I believe that because of that, the next time they will meet a deaf-blind 
person they will be able to see the person and not the disability.”

Many of the actors have Usher syndrome, a genetic condition that causes 
deafness at birth, followed by gradually encroaching blindness. Some speak with 
traditional sign language, some don’t. When they gather to work together, each 
actor needs a translator. Onstage, the bass frequencies of a drum assist the 
actors with cues. In one emotionally potent sequence, an actor is led across 
the stage, his outstretched hand passed from one actor to the next.

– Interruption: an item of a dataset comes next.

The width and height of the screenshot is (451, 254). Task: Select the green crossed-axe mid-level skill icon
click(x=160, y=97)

“Not By Bread Alone” has also taken these first-time actors to London, South 
Korea, and Australia. Each performance concludes with the audience invited 
onstage to meet the actors and eat the bread. This is a crucial part of the 
process; it gives the actors their first contact with their audience. 

“We cannot really understand what people have thought about the show. Some of 
us cannot even know that there are people at the theater. By touching the 
audience, we can feel them, their applause, and their reaction,” Rabansari says.

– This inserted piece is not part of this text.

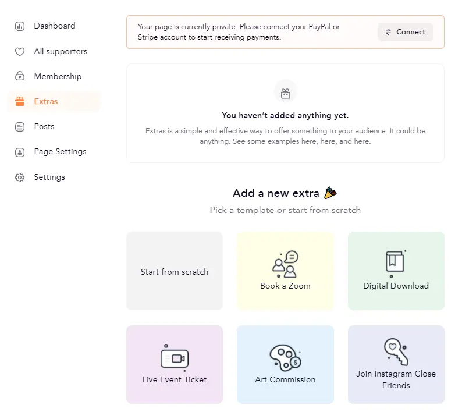Click the Extras gift icon in sidebar
Screen dimensions: 462x419
(20, 102)
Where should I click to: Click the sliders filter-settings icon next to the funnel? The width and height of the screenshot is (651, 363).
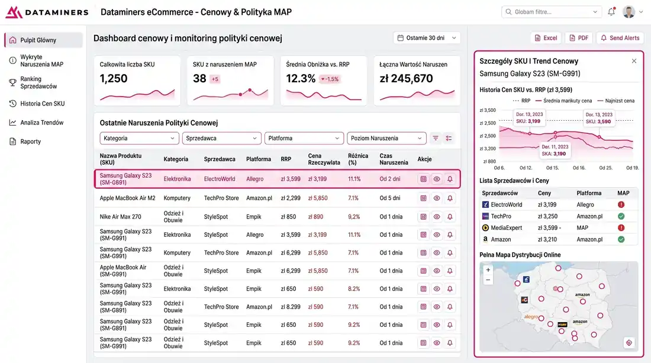click(449, 137)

The Nalaga’at Center in Tel Aviv includes a theater, cafe staffed by the deaf 
and hearing-impaired, and a restaurant called BlackOut where patrons are served 
by blind waiters in a completely dark room. It’s all part of an overall effort 
to help theatergoers better relate to the world of the performers.

Cast members Shoshana Segal (left) and Yuri Osherov.

Avshalow Ahrarony

Cast members Shoshana Segal (left) and Yuri Osherov.

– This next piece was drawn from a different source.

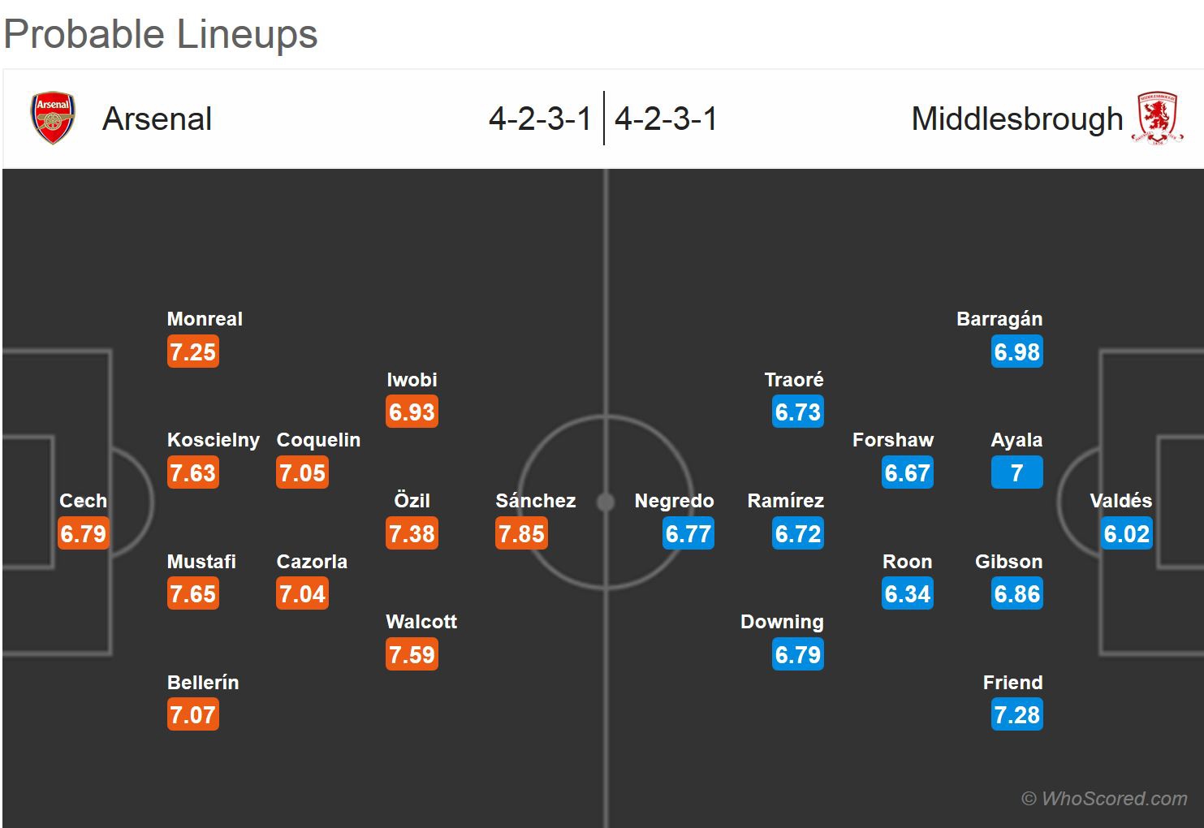Open the Bellerín player name
The image size is (1204, 828).
pyautogui.click(x=203, y=683)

But Tal is adamant that their chief goal is to create good theater. Early on in 
the troupe’s life, she realized she had work to do in adjusting people’s 
expectations when some patrons asked if their tickets were tax-deductible. The 
essential exchange that happens in the theater, Tal says, is for audiences to 
receive something from the performers, not the other way around. “It’s not me 
that came to give to them,” Tal says, speaking for the audience, “it’s me that 
came to get from them.”

This was not the attitude of early audiences, before Nalaga’at earned a 
reputation based on its performances.

“I’ll tell you the truth, I had to force my family and friends to come,” Tal 
remembers. “Outside they’d be laughing and everything was fine, but then they 
came into the show and it was like going to a funeral. People would sit with 
very sad faces and look at the clock. Then after 15 or 20 minutes, they 
realized something is wrong here — it’s a good show.” 

Since the troupe began touring internationally, Tal says, audiences are more 
likely to enter the theater expecting to be entertained, rather than just 
supporting a good cause.

“The whole event is conceived from the standpoint of an artistic experience,” 
ArtsEmerson director of artistic programs David Dower says, “which is part of 
why it’s such a surprise and so rewarding — everything about the look of it, 
the shape of the story, and then the virtuosity of the performers.”

Though the performance is centered on people who are otherwise isolated sharing 
their inner lives, Tal says there’s much for the audience to gain.

“I think it’s very much about the hope that says there’s no limit to human 
spirit. All of us can change, can accept our own imperfectness, can accept 
imperfectness in other people, and basically can change reality,” Tal says. “If 
the actors have the courage to leave the silence and darkness they used to be 
in — to become stars — maybe I can have the courage to change my life, too.”